2015年9月8日火曜日

予備試験口述対策その4(体験記)

こんにちは。

今回は、筆者が実際に行った口述対策についてです。
読んでもらえれば分かると思いますが、行き当たりばったり感があるので、もっと効率良く勉強できると思います。

1.合格発表前

 合格発表前は、口述対策らしい対策は一切していませんでした。
 
 一つには、論文試験の一週間後にローの期末試験があり、論文後になんとか乗り切ったところで燃え尽きたからです。
 もう一つは、本番で時間配分を失敗したりなどで、感触が良くなく、落ちたに決まっていると思っていたからです。

 ということで、8月9月は、新司法試験の過去問を2年分ほど解き、あとは解析民訴を少し読み進める、という程度しか勉強していませんでした。

2.合格発表直後
(1)模試
 論文の合格発表直後から、各予備校で口述模試の受付が始まります。
 筆者は、伊藤塾・辰巳・LECの3つの予備校の模試を受けました。
 三つ受けたことで、だいぶ慣れることができたと思います。やはり、口頭で答えるというのは慣れが必要なので、少なくとも一つは受けておいた方が良いと思います。

 模試を通じて、このままで落ちるなという危機感を抱けたことも、模試を受けたことの収穫でした。

(2)民事実務

・民法について
 民法については、司法研修所編「新問題研究要件事実」(以下、「新問研」)をまず一周読み直して復習しました。新問研は、ローの授業で使用していたので、一日ぐらいで読み終えたと思います。

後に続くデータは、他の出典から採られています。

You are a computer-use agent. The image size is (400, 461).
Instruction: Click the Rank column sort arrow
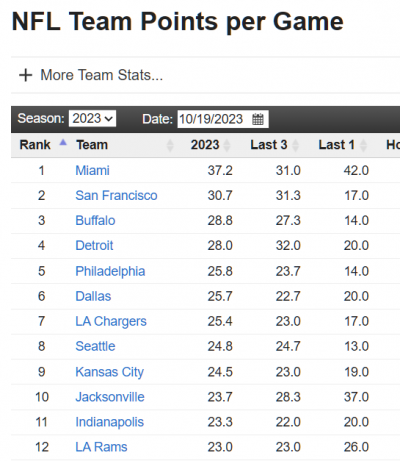pyautogui.click(x=63, y=143)
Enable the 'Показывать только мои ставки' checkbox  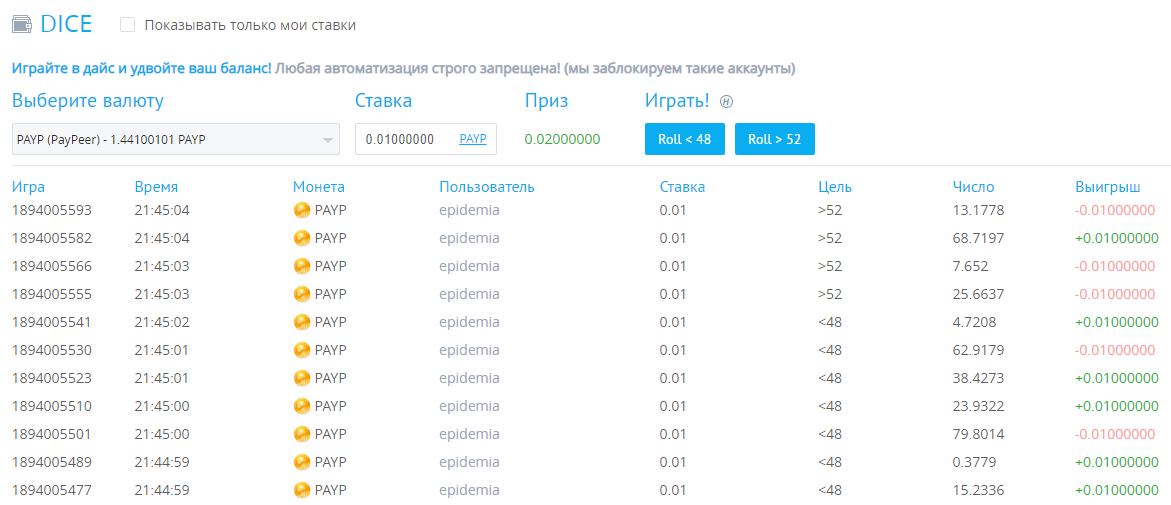[x=128, y=25]
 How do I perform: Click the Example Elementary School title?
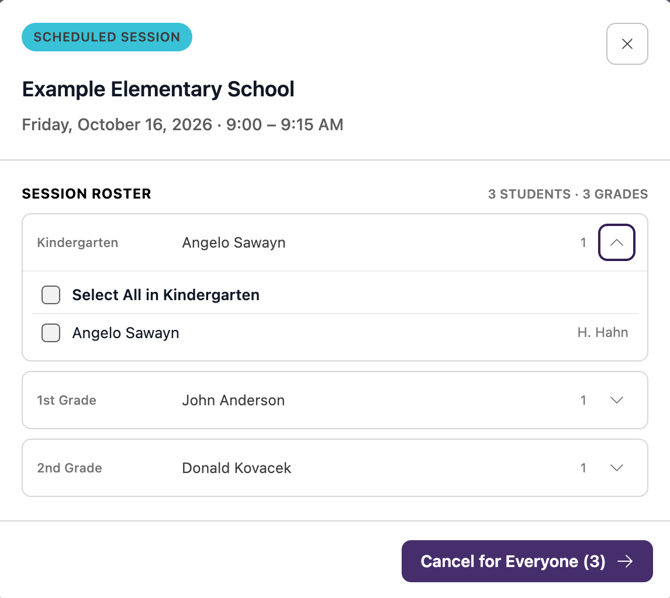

 新問研では全く足りないので、司法研修所編「紛争類型別の要件事実 民事訴訟における攻撃防御の構造 改訂」(以下、「紛争類型別」)を、大島眞一「完全講義 民事裁判実務の基礎〈上巻〉」を参照しつつ、読み進めていきました。
 後から振り返ると、紛争類型別はやや古く、またレイアウト等が読みにくいことから、どちらかというと大島眞一先生のものをメインに据えて勉強して、確認程度に紛争類型別を読んでおく、というのでもよかったかなとは思います。
 紛争類型別はいらない、という方もいるかもしれませんが、これを使って勉強しているひとが一定数いることを考えると、すくなくとも何が書かれているか程度は把握しておくべきだとは思います。

・民事訴訟法について
 民事訴訟法については、択一の復習をメインにしました。

 具体的には、辰巳の肢別本の解説を、条文を逐一引きながら読み進めていくという形で進めていきました。これは結構時間がかかりますが、とてもいい勉強になったと思います。

 あとは、「民事裁判実務の基礎/刑事裁判実務の基礎」をよんでいました。民事実務については、特に第1章の民事裁判の流れが良い整理になると思います。

・民事執行法・民事保全法について
 民事執行法・民事保全法は、学部時代に少し勉強して以来、ほとんど勉強していなかったので、まずは大枠の復習から始めました。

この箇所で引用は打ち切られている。